_What needs to be done_
Your answer must be an exact transcription of every record below, with the pictures omitted.

Dataset entries:
━━━━━━━━━━━━━━━━━━━━

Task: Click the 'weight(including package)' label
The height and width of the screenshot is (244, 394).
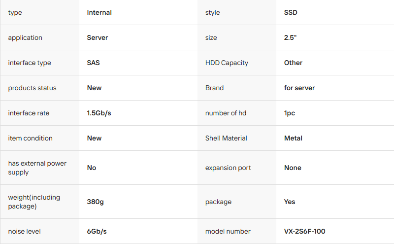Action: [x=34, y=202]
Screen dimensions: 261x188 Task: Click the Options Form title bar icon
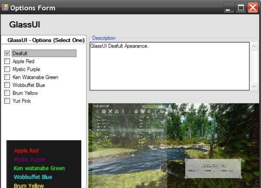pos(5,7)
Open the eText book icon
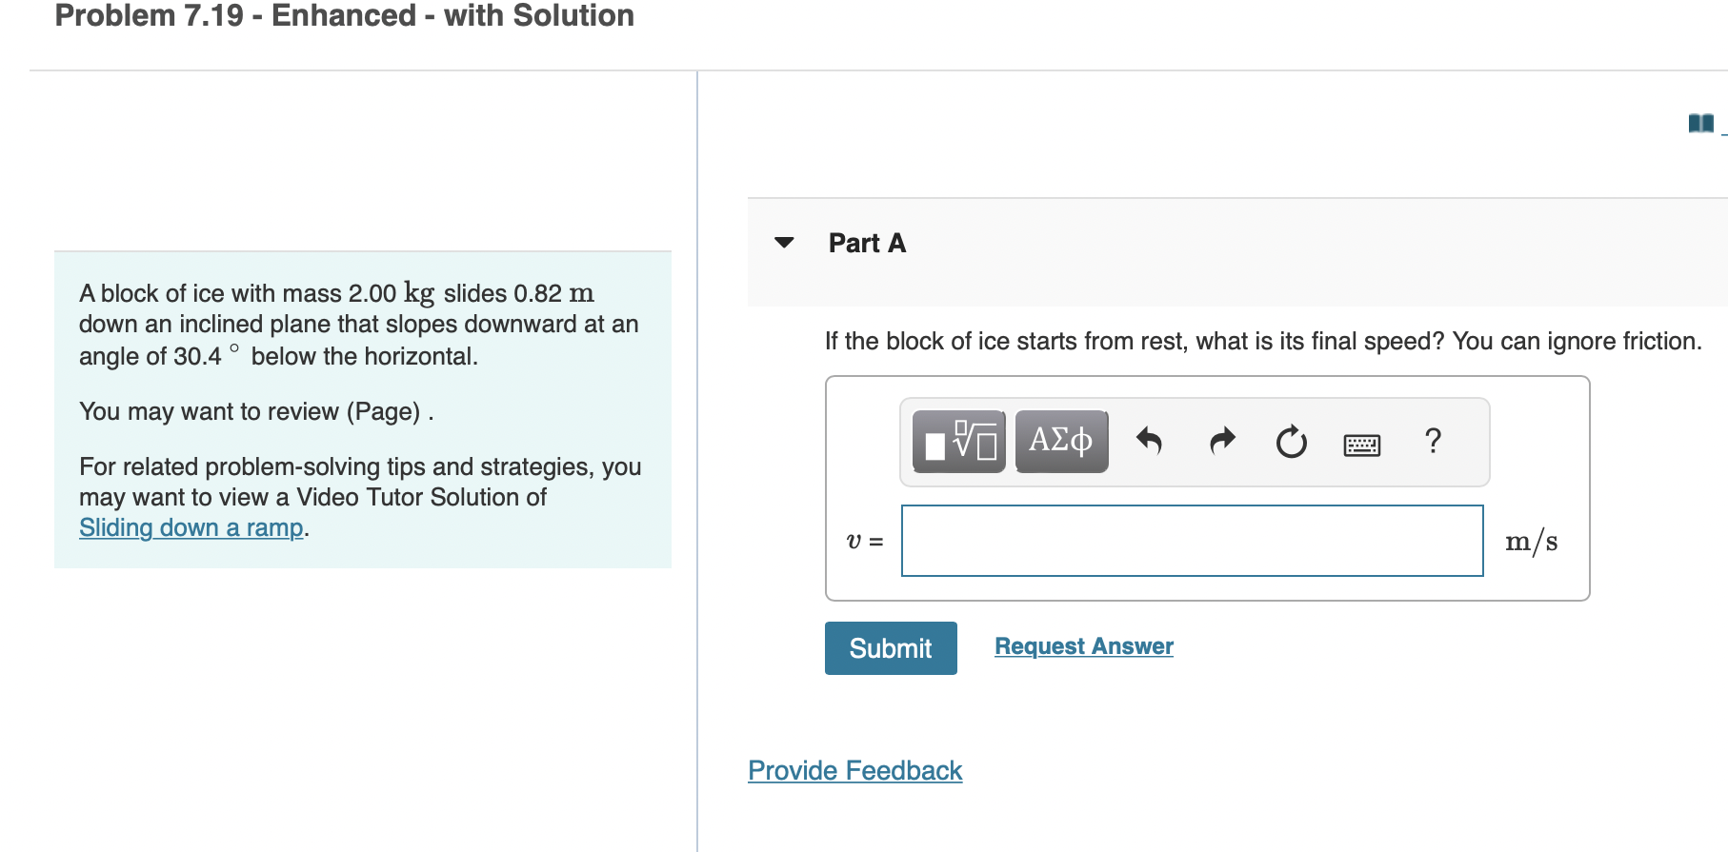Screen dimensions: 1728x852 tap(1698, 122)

━━━━━━━━━━━━━━━━━━━━

_Solution for this exercise_
Task: Click the 'weight(including package)' label
The height and width of the screenshot is (244, 394).
Action: [x=34, y=202]
Screen dimensions: 261x188 Task: Click the Options Form title bar icon
pos(5,7)
Open the eText book icon
Screen dimensions: 1728x852 tap(1698, 122)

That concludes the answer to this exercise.